In January, home prices reached a 31-month high, according to the S&P CoreLogic Case-Shiller U.S. National Home Price Index. More notably, the index surpassed its 2006 peak in November, after a year of significant increases. Low resale inventory in many major markets has driven buyers to the new-home market, but high prices continue to slow conversions or price out potential home buyers. Demand for new homes exists, and, according to our March Metrostudy-BUILDER Demand Index, it continues to grow. But low supply of new homes in affordable bands are keeping buyers away.
Our monthly gauge of buyer interest in 36 major markets has risen 10% since March 2016. The average score of 7.82 in March signals a strong spring selling season ahead, yet that might not apply to all markets. Builders in markets like the Twin Cities are still struggling to control costs as development and land costs rise, making the buyer and builder price issue an endless cycle. In Las Vegas, weekly sales center traffic is at an all-time high, yet conversions have decreased. Despite concerns about low inventory of entry-level product, the majority of regional directors are on the up-and-up about spring selling season.

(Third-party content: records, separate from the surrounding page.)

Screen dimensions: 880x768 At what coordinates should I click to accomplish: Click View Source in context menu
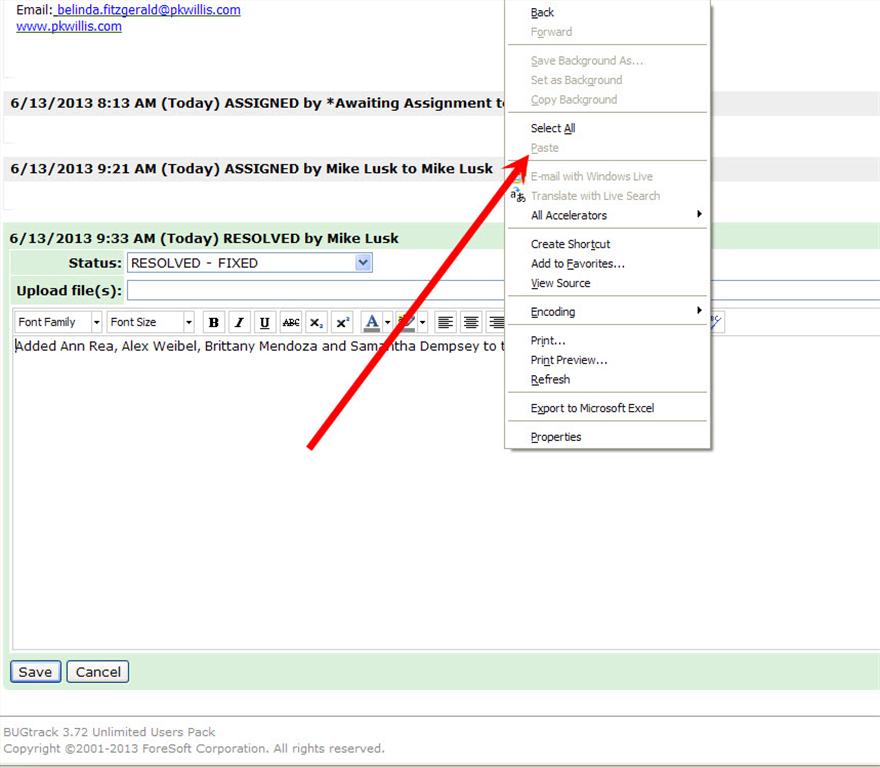560,283
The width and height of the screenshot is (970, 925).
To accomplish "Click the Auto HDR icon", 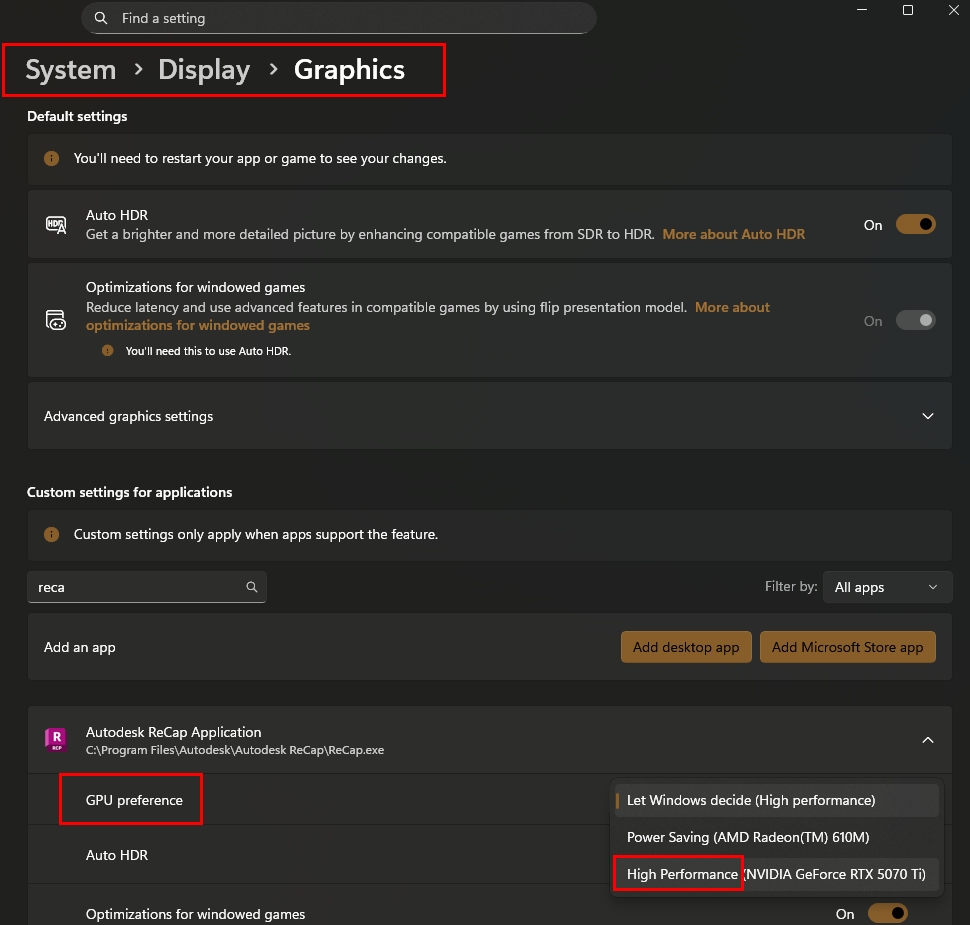I will point(56,225).
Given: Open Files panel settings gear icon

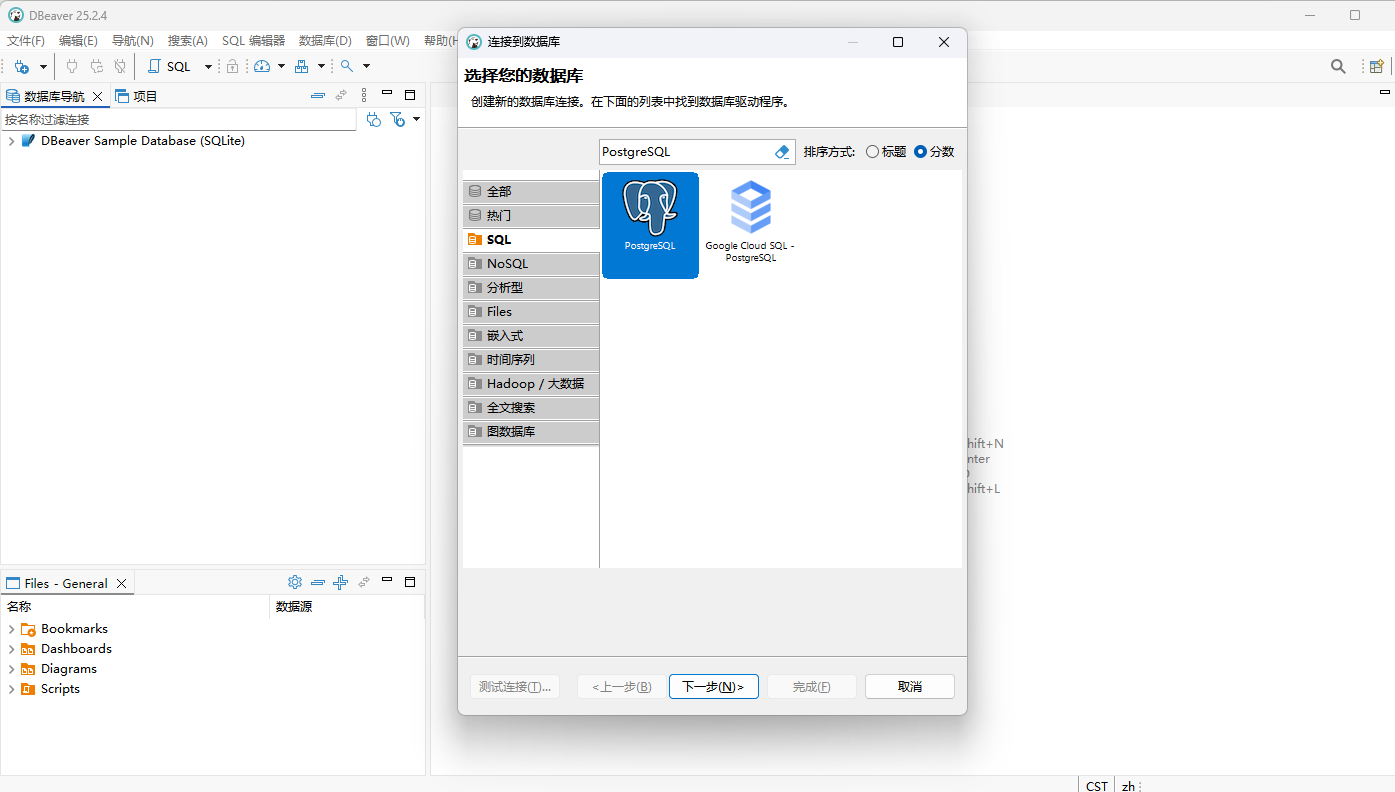Looking at the screenshot, I should [295, 582].
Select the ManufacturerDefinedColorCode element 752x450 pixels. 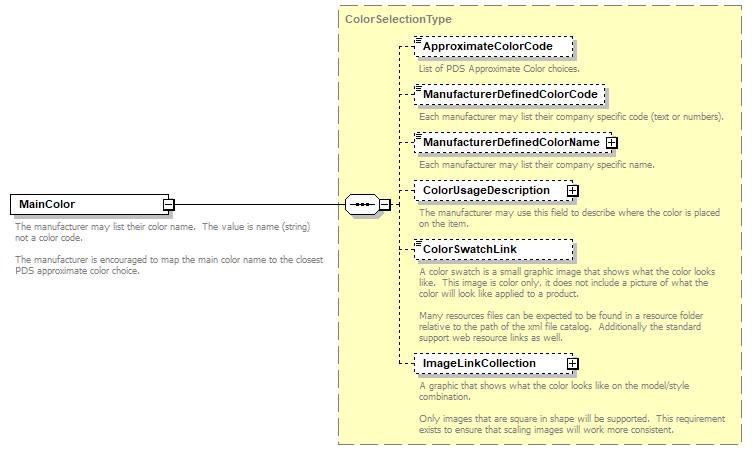coord(510,94)
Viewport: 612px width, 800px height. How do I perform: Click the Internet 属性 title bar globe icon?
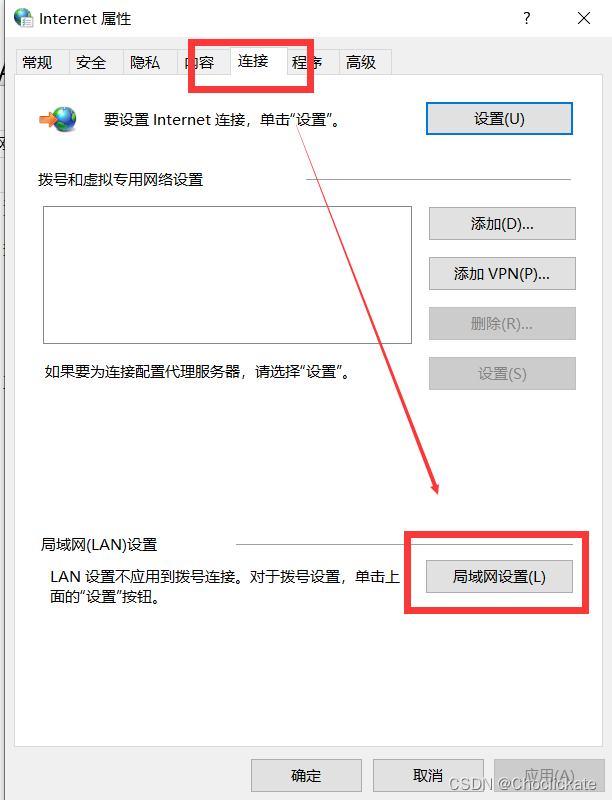23,18
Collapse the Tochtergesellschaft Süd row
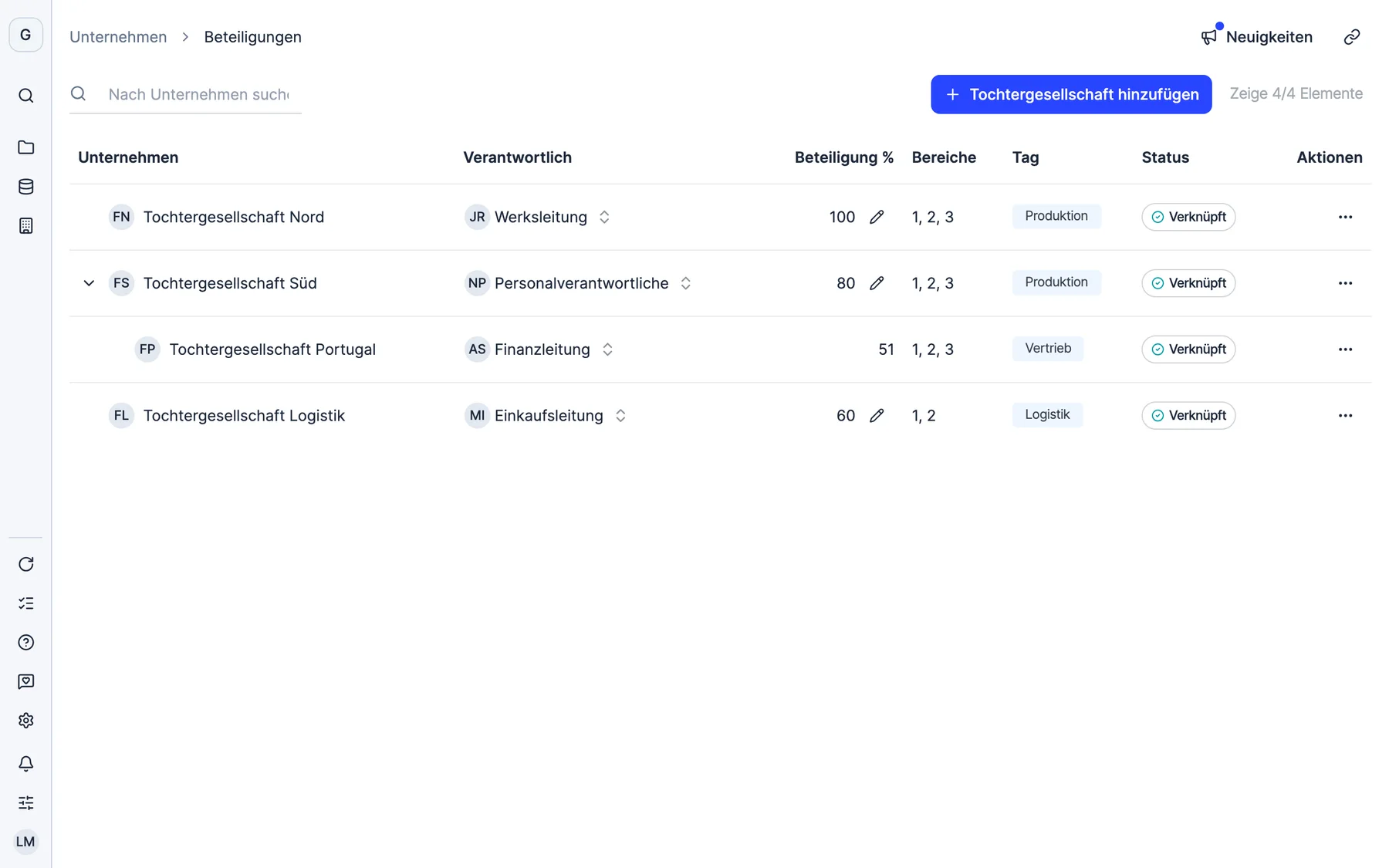The image size is (1389, 868). click(89, 283)
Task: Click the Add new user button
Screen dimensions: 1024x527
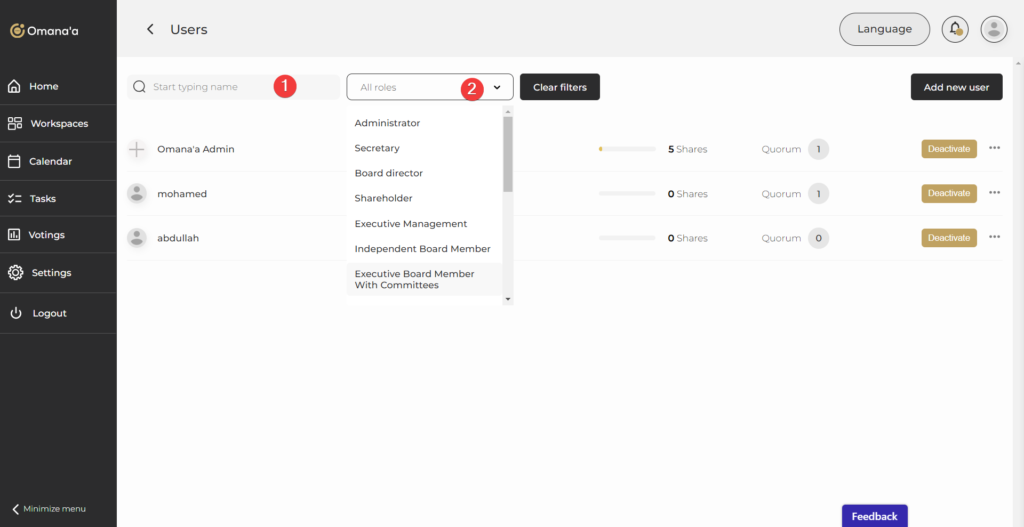Action: click(x=956, y=87)
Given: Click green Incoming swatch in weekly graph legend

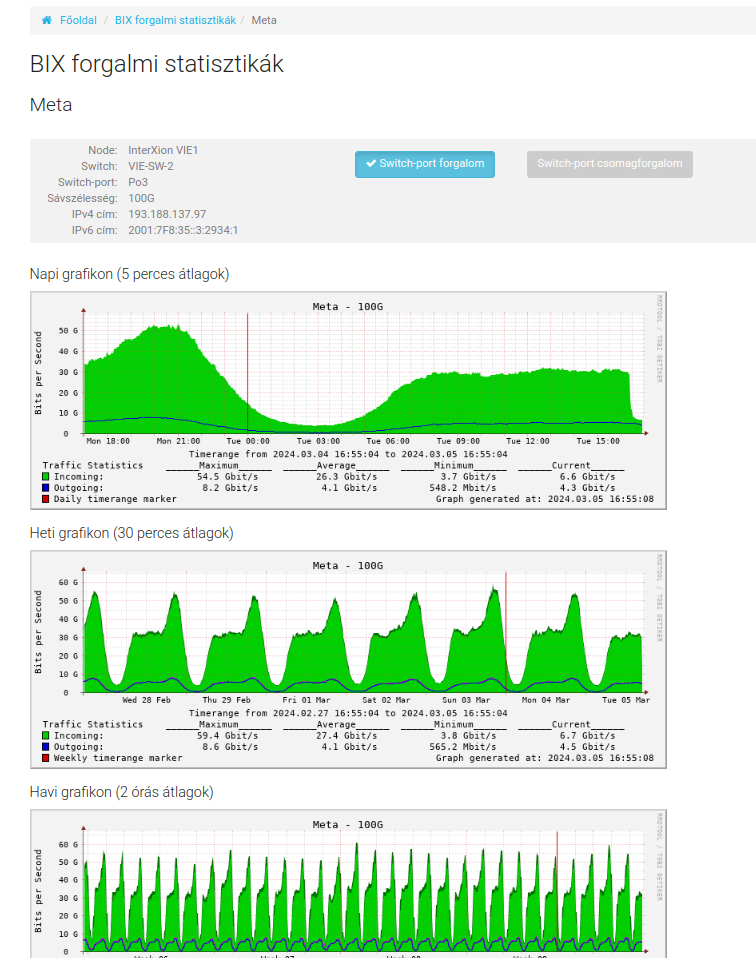Looking at the screenshot, I should 46,735.
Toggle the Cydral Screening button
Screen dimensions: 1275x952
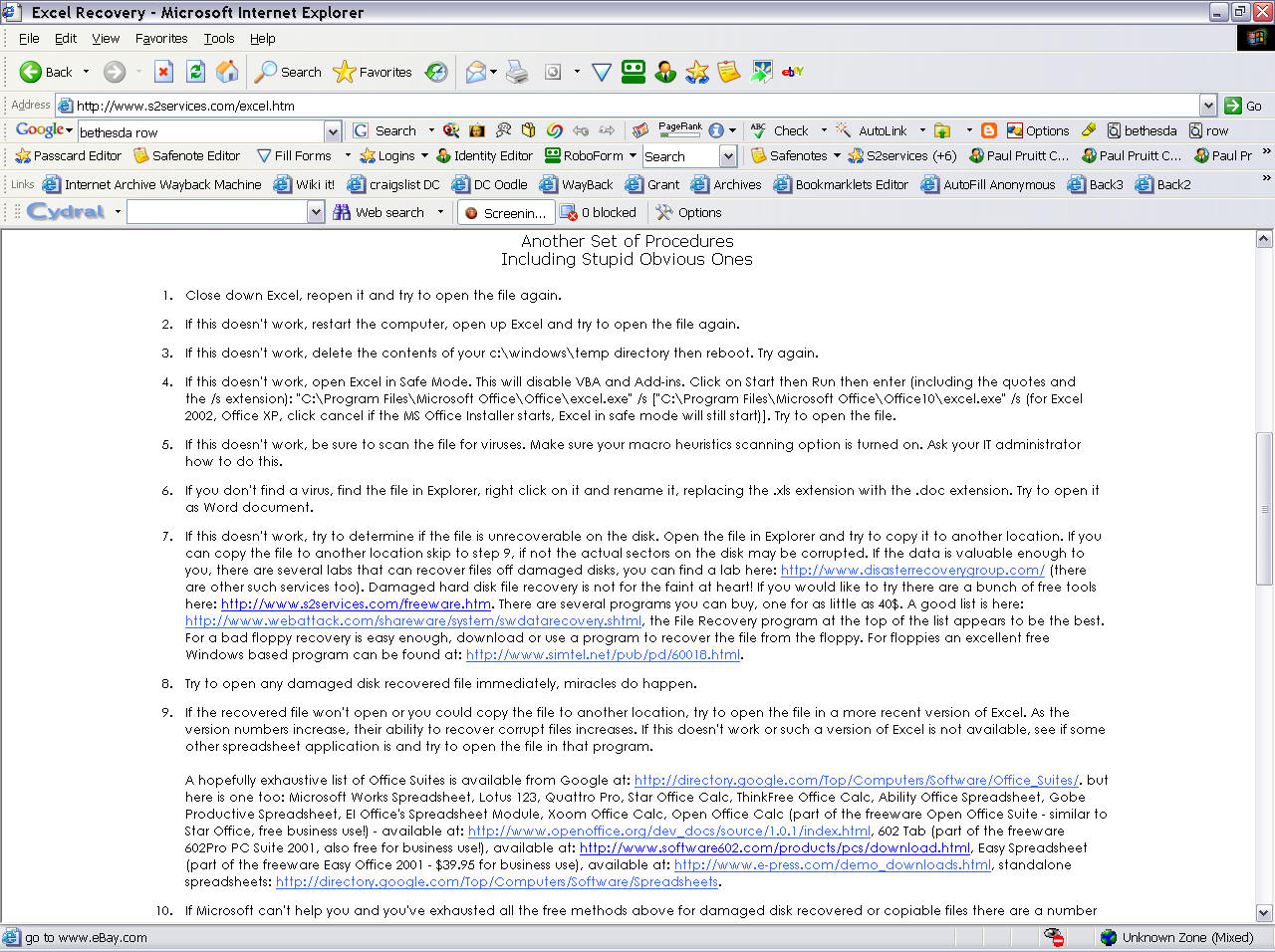(505, 212)
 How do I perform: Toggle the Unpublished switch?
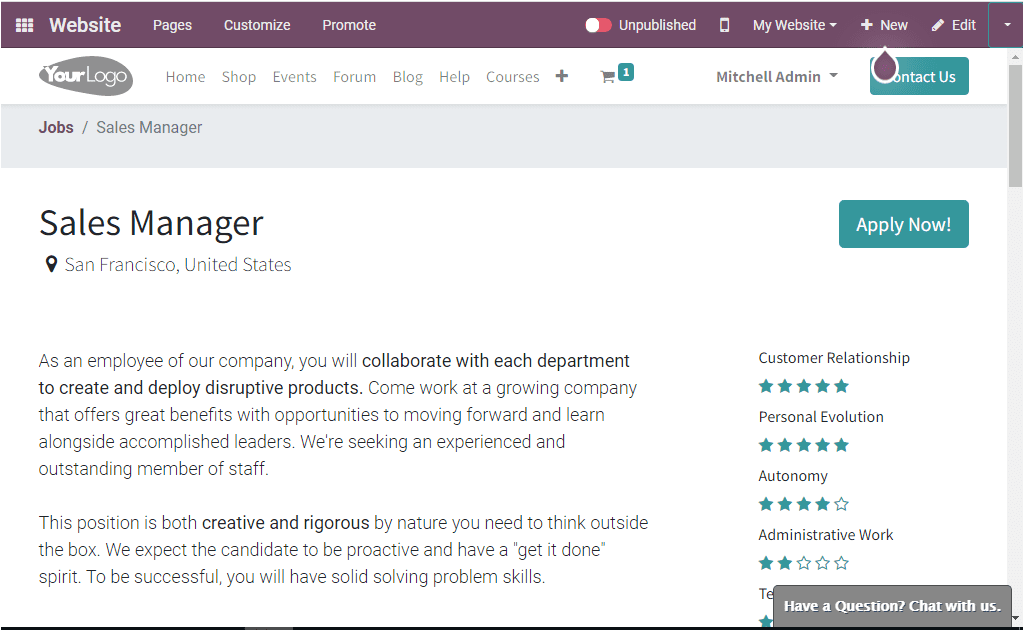(x=598, y=25)
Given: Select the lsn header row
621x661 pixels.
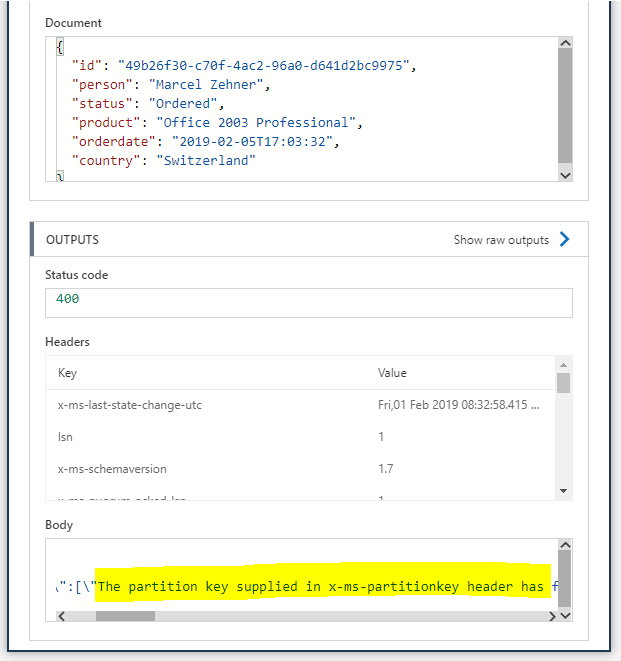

In Dallas-Fort Worth, director Paige Shipp reports that the season is living up to its name, albeit in a different way. Competition in high-demand submarkets is weakening builders’ ability to push prices and requiring more incentives to close sales. Instead, builders are zoning in on “historically overlooked” submarkets, where they can deliver more affordably priced product.

Metrostudy directors report that the increase in interest rates hasn’t deterred potential buyers, which spotlights prices as the biggest factor preventing sales. The bigger concern is if the Federal Reserve decides on additional interest rate increases throughout the year-if both prices and interest rates become a deterrent for buyers, builders could have big problems closing sales.